To clear her head the next day, Christie goes to the skate pond alone. Her tape stops while she’s skating, and while she investigates the problem, she finds Amanda’s doll disassembled and scattered in the snow. Christie looks up and spots another figure at the pond, wearing the mask of a old woman.
The figure pulls out a sickle and chases after Christie, who doesn’t get far into the woods with her skates on. Her throat is slit and is seemingly left out in the woods alone to die.
The rest of the girls at the house seems worried by Christie’s disappearance, but Styker assures them that he received a letter from her, saying she had left. The excuse quickly falls apart, though, as everyone is snowed-in at the house and cannot leave.
Stryker encourages the women to continue working with him. Samantha crashes one of their acting sessions, but fails to impress Styker when she doesn’t even attempt to seduce him with an old-woman mask on (one identical to the Christine’s killer’s). Not wanting to be ignored, comedian Patti tries to have a one-on-one with Strkyer, but is immediately ignored by him when she fails to impress.
That night, veteran actress Brooke finds Christine’s head in the toilet. Rightfully upset, Brooke goes to get Stryker, but by the time he reaches the bathroom, the head is gone. Stryker decides to “comfort” Brooke in bed. Samantha finds them together afterwards, and sees that Stryker is looking rather pleased with himself.
While dancer Laurian is practicing her best Kate Bush moves by herself, her throat is slit. But at the same time, both Stryker and Brooke are shot in the bedroom. Stryker falls through a window and crashes into the downstairs lounge. So either the killer is incredibly efficient, or signs begin to appear that someone isn’t the only nut in the house.
Musician Tara sees Stryker’s body and begins to panic. She attempts to start a car, with no luck, then tries to hide in the costume/prop barn on Stryker’s property.
Tara is cornered by the person in the old-woman mask, and manages to escape several times before also succumbing to the same brutal end as her fellow wannabe-Audras.
That leaves only Samantha and the neglected Patti left.

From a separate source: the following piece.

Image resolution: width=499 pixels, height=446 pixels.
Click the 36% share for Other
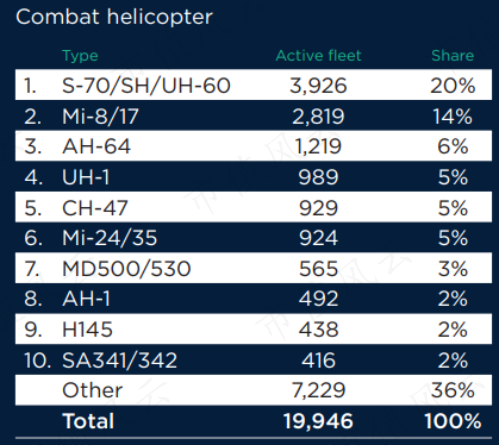453,390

The find each other in the kitchen and share the news about the deaths with each other over a glass of champagne. Only Patti wasn’t planning on Stryker’s death, and certainly puts wrench in her plans to off all her competition. There can’t be any movie without a director, can there?
Writer Robert Guza Jr also wrote the classic Prom Night starring Jamie Lee Curtis. Both Canadian films are smart and above-average in quality. Though, I’d have to admit I think I enjoyed Curtains a bit more (it’s arguably a touch more original).
There are some really subtle things that make my skin crawl in this film. The deaths are standard, but the unease built when Samantha is in the asylum is incredible. It would have been great to get more of that. Samantha Eggar is really a scene-stealer. But each of the actresses manage to create their own space that it’s not at all hard to tell them apart. And really, that’s often an issue with slashers. There’s little to no defining personality in its victims.
The horror of Curtains is in many ways very subtle. It’s the way that some people grovel for attention and success, but it’s also about the dark and twisted manipulation of a man with great power. And I couldn’t possibly see how that is even related to anything today.
Curtains is a good film that I think would make Nadine proud.